9 November 2012

Namibia: Alternative Perspective On Animal Nutrition for Optimal Production

Photo: Fortune.
Seid Yemer was heading to home from shola market with his sheep herds on Thursday night.

Two international experts on rangeland management are set to visit Namibia later this month to present a training workshop in Windhoek on alternative methods for improving animal nutrition. This workshop is organised by the Namibia Centre for Holistic Management in partnership with Integrated Rural Development and Nature Conservation (IRDNC) and the Polytechnic Agricultural Economics Department.

Mark Bader from Wisconsin in the USA is known to some farmers and scientists in Namibia for pioneering the "cafeteria style" free choice mineral supplementation program where livestock can select on their own which and how much from each mineral and chemical composition they require for their health and production. Based on those early experiences Bader later added custom mixed combinations of nutritional supplements that are effecting the PH in the animal's body in such a way that the feed conversion and health of the animal are improved for various production goals in either dairy or beef.

Ian Mitchell-Innes is locally and internationally known for the phenomenal increase in livestock production he has achieved on his farm in Natal, South Africa by using a combination of Holistic Management principles. His application of cutting edge insights into how and when forage grows and how to adapt grazing for optimal production, has improved profitability for many cattle farmers.

During the one and a half day workshop in Windhoek they will complement each other by giving easy to follow presentations of the complex biochemical processes in the animal's digestive system and how these processes influence the general health and production capacity of the animal. The workshop is titled "What does PH have to do with it?"

Participants can expect to hear the latest insights of all the factors that influence the quality and digestibility of forage and how planned grazing can help to improve vegetation and soil fertility.

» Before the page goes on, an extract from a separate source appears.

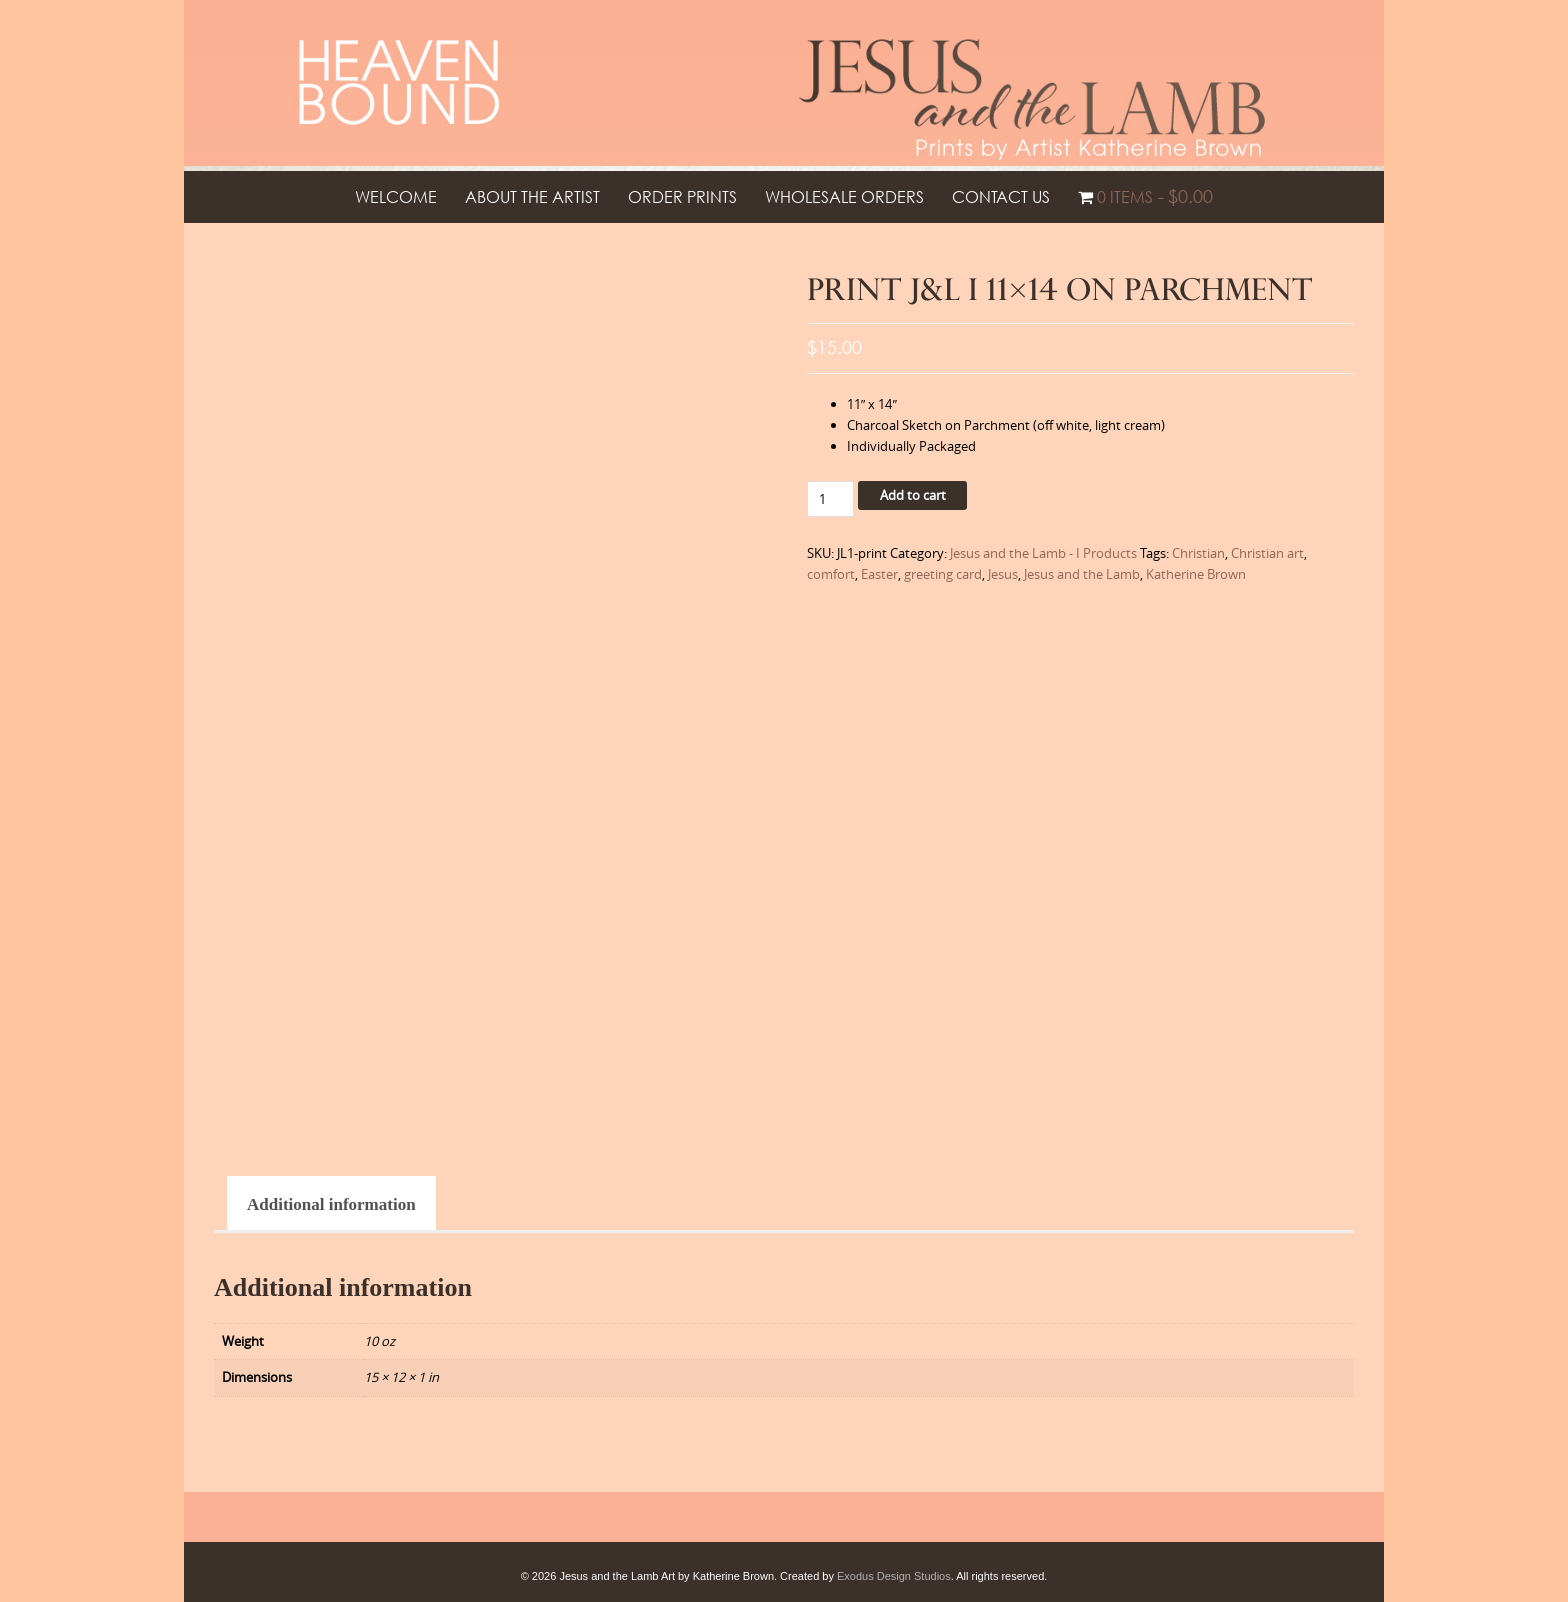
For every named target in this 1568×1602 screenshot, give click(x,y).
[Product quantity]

Because they have consulted for a number of farmers in Namibia, the US and Australia, their discussions will be informed by the needs and production circumstances of Namibian farmers. Workshop participants will have ample opportunity to ask questions.

Most importantly they will discuss practical management options, including the cost and the expected increase in production and income from each management option. There will be suggestions for both the resource poor farmer who has challenges of buying and transporting licks, as well as the commercially oriented farmer who has access to capital and transport.

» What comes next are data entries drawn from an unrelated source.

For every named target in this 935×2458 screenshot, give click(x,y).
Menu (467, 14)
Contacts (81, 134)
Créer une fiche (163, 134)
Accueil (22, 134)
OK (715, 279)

Bader and Mitchell-Innes indicated that they are willing to explore with interested farmers and distributors the potential of importing special supplementary products. However, the focus of their visit to Namibia is to help local farmers understand how to optimize the conversion of indigenous forage into high quality meat and other animal products while at the same time improving the resilience and productivity of rangeland.

The workshop takes place on 21 and 22 November at the Polytechnic Hotel School in Windhoek West.